マイペースにだらだらと書き連ねていくだけのブログ

書評はまじめに、おいしかったものはゆるく書いていきます

【書評】「分水嶺」 笹本稜平著 

こんにちはまきのすけです。

今日は笹本稜平さん著、分水嶺を読んだ感想などを書いていきます。

 

f:id:animackey:20180213214507j:plain

物語の内容

急逝した父の遺志を継ぎ、山岳写真家として生きることを誓う風間健介。父の愛した厳冬の大雪山で撮影中、絶滅したはずのオオカミに命を救われたという田沢保と出会う。風間は、田沢が亡き父と交流のあったこと、殺人罪で服役していたことを知るが、極寒の中、田沢と共にオオカミを探すにつれ、彼の人間性に惹かれていく。やがて、二人の真摯な魂が奇跡を呼ぶ―。 *1

このような内容となっています。

著者の笹本稜平さんは山岳小説を多く書かれていて、こちらの内容も冬の登山の場面を中心に物語が進んでいきます。

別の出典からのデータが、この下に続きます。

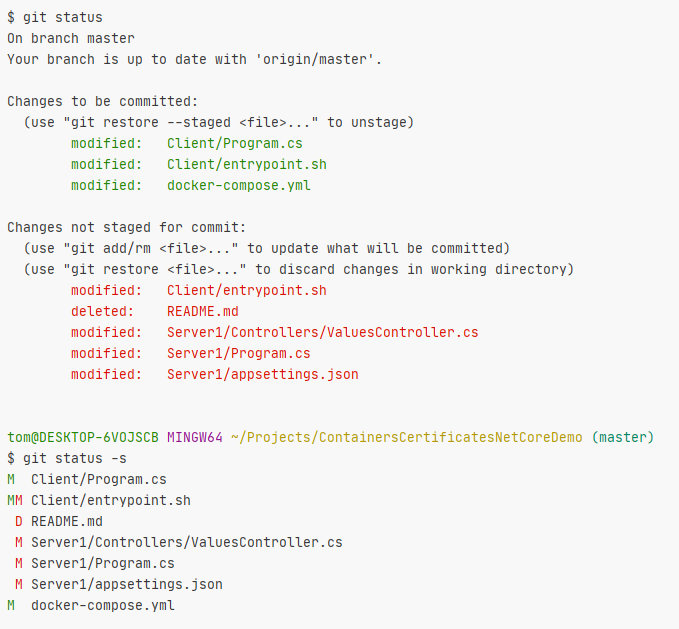The image size is (679, 629).
Task: Click the red Server1/Program.cs path
Action: (x=239, y=353)
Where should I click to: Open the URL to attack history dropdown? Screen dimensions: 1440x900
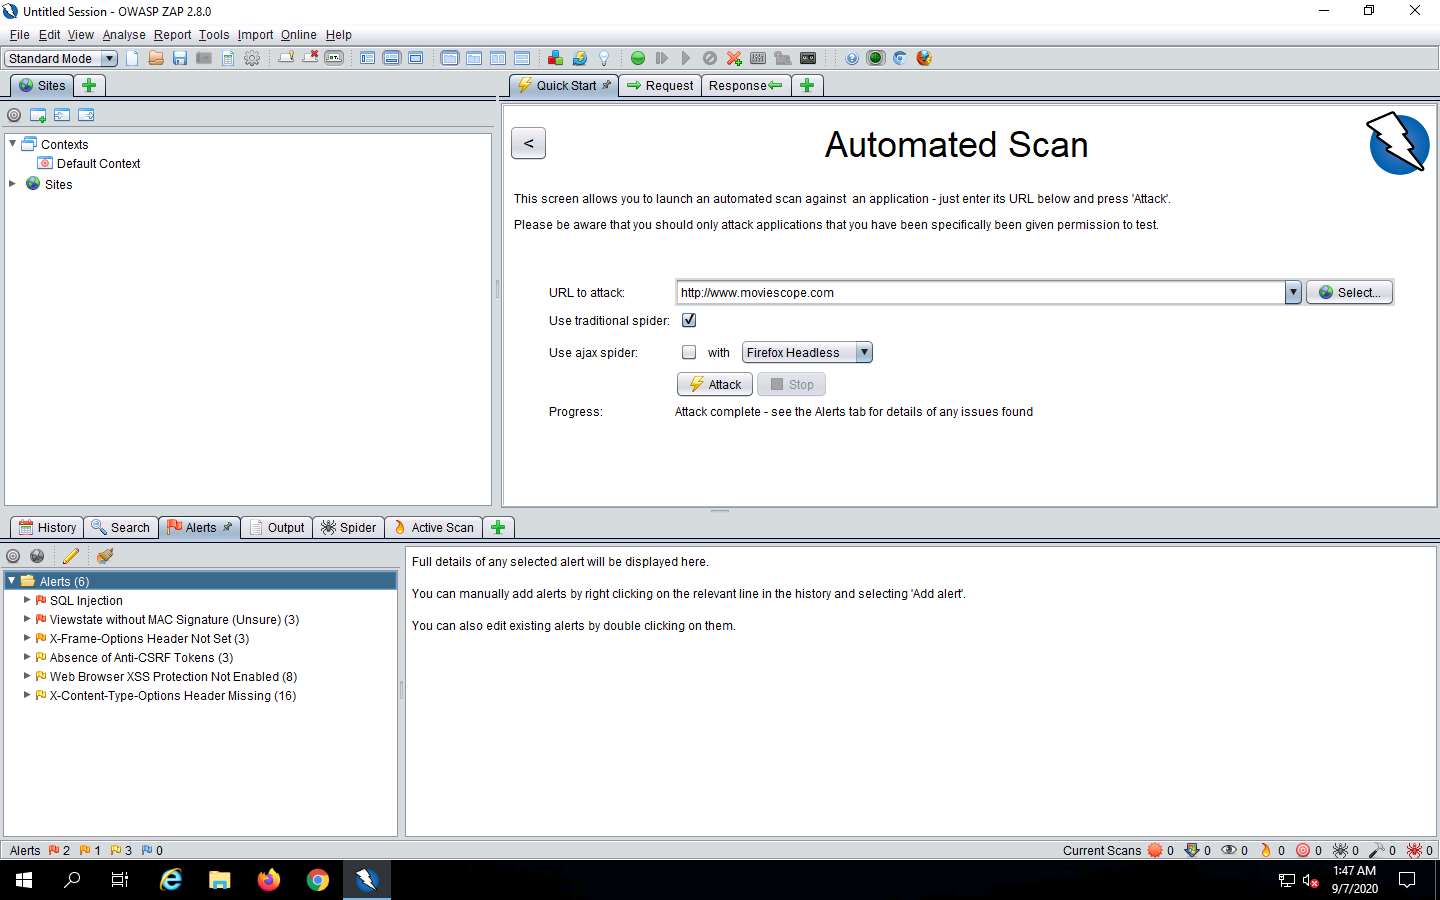[1293, 292]
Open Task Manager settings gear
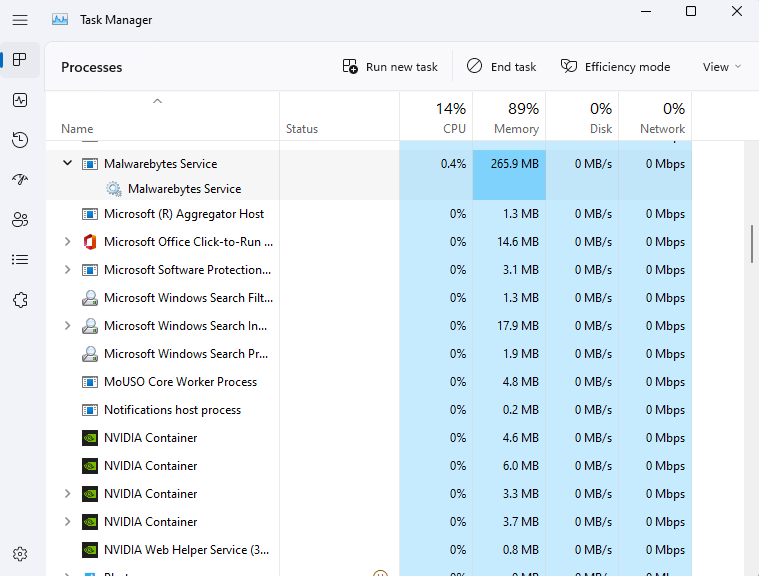 [x=20, y=554]
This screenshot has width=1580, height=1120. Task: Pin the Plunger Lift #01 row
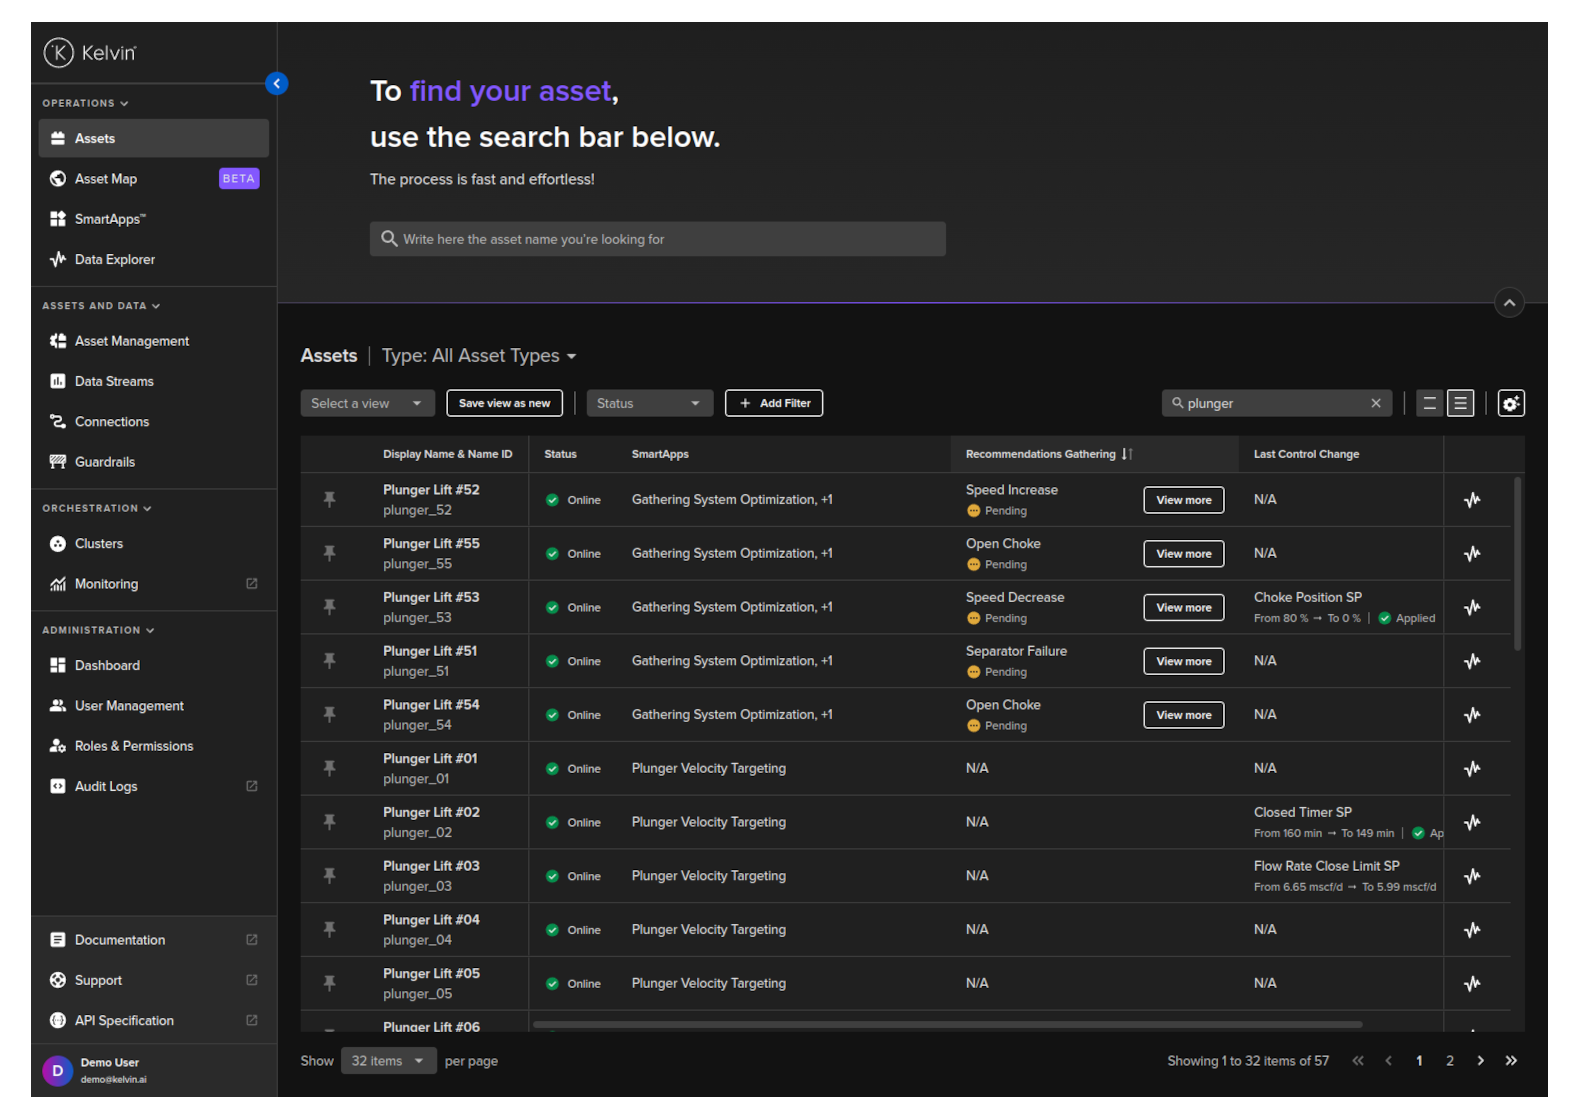(x=329, y=768)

日本ではオオカミといえば絶滅したニホンオオカミが有名ですが、この物語の舞台が北海道であることからニホンオオカミと同じく絶滅てしまったエゾオオカミを探し求める話となっています。

エゾオオカミ - Wikipedia

感想

この物語は自然に対して人間がしてきたことへの批判的メッセージを強く感じる作品ではありますが、そのメッセージ自体も一部の動物保護団体のような行き過ぎた考えではなく、自然の形を保ったままで人と自然が共存することの大切さを説いてるように感じました。また、ライフワークとして一つのものを追い求める田沢の生き方をうらやましく感じ、自分も何か一つ人生をかけてでも追い求められるものがあったらいいなとも思いました。

内容もオオカミ探しのみではなく田沢の冤罪疑惑の真相を探ったり、大雪山リゾート化の計画を立てた殺人事件の被害者のグループからの妨害を一人の警察官と風間が泊まるペンションの管理人、そして主人公の風間と田沢で協力し乗り越えながら進んでいく内容で非常に読みごたえがあり読んでて先がどんどん気になる内容で物語の終わり方も普通の小説とはまた違ったクライマックスがあり、最後まで読者を楽しませてくれる本です。

登場する人物もさほど多くなく物語の流れ自体も頭にスッと入ってくるようなテンポの良さなのでぜひ読んでみてください。

ここまで読んでいただきありがとうございました。